Hukum Badal Haji bagi Perempuan, Boleh Tidak?

badal haji bagi perempuan

Bagikan

Islam memberi keleluasaan bagi keluarga yang hendak menghajikan saudaranya yang telah meninggal dunia dan belum sempat mengerjakan haji. Hal ini disebut dengan badal haji, atau mengerjakan haji mengatasnamakan orang lain.

Menghajikan orang lain, atau badal haji pernah dicontohkan oleh salah satu sahabat pada zaman Nabi Muhammad SAW. Namun, saat itu yang mengerjakan adalah seorang sahabat laki-laki.

Lantas, bagaimana dengan perempuan? Apakah perempuan boleh mengerjakan haji dengan mengatasnamakan orang lain?

Dalam buku yang berjudul Fiqih Wanita, karya Seyekh Kamil Muhammad Uwaidah menjelaskan kesepatakan ulama mengenai badal haji bagi seorang wanita.

Merujuk pada hadis hasan sahih yang diriwayatkan oleh Imam at-Tirmidzi, bahwa diperbolehkan bagi seorang perempuan untuk mengerjakan haji dengan mengatasnamakan orang lain, aliar badal haji.

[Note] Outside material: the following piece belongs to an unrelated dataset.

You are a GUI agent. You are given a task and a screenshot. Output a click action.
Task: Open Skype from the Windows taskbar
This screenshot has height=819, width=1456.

Sedangkan menurut empat imam, yaitu Imam Hanafi, Imam Maliki, dan Imam Hambali juga menyatakan hal senada, yaitu diperbolehkan bagi seorang wanita untuk menunaikan haji dengan mengatasnamakn orang lain meskipun orang lain itu laki-laki.

Dalam buku itu dijelaskan bahwa hukum itu merujuk pada suatu kisah di mana ada seorang wanita dari kabilah Khats’amiyah bertanya kepada Rasulullah terkait dirinya yang mau menghajikan ayahnya.

Wanita itu bertanya kepada Rasulullah “Wahai Rasulullah sesungguhnya kewajiban haji itu berlaku atas semua hamba-Nya, ayahku telah mendapatkan kewajiban itu, sedangkan ia sudah sangat tua. Untuk itu apa yang harus aku lakukan?”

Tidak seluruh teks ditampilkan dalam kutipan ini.